Preparing students with the professional skills needed to succeed in the creative fields of graphic design, printmaking and drawing, and pre-art therapy.

Majoring in Art & Design explores not only what being an artist or designer is, but also what it can be — our courses mix professional computer applications with the traditional practice of drawing and printmaking while exploring emerging technologies such as programming, video, code, 3D printing, and more.

Our programs prepare students with a range of professional and practical skills, from hands-on production to ideation and developing interpersonal relationships. Across multiple industries, the importance of creative problem solving has become a growing asset, where being able to solve problems creatively—and communicate these solutions clearly—is a sought-after skill.


Program Learning Outcomes

  • Faculty

    Robert Howsare, Department Chair, Assistant Professor
    M.F.A. – Ohio University
    Areas of Instruction: Printmaking, Drawing, Design, Foundations
    Office: McCuskey 103
    Phone: 304-473-8468

    Bio: Informed by a background in psychology and commercial printing, Robert Howsare’s interdisciplinary work explores failure and the glitches occurring within systems. He received his BFA from the Kansas City Art Institute and an MFA from Ohio University.

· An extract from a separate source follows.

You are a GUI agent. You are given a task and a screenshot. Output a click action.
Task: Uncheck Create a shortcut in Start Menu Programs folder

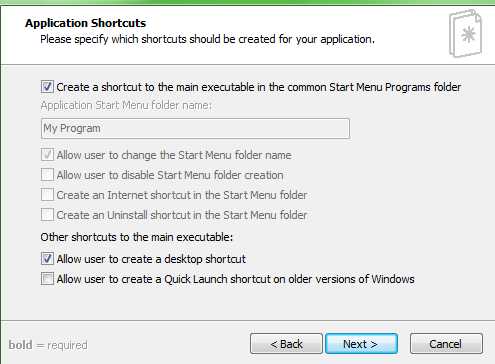pyautogui.click(x=47, y=87)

    His work has been exhibited nationally and internationally; select venues include the Grand Rapids Art Museum, the Austrian Cultural Forum of New York, Pittsburgh Center for the Arts, Urban Institute of Contemporary Art and the International Print Center of New York. Howsare’s work has been recognized by WIRED Magazine, Abitare International Design Magazine, HOW, and other publications. Most recently his work has appeared in The Art of Tinkering, Meggs’ History of Graphic Design and on Adult Swim. Awarded artist residencies include the Charlotte Street Foundation Studio Residency, Vermont Studio Center, and is currently an artist-in-resident at West Virginia Wesleyan College.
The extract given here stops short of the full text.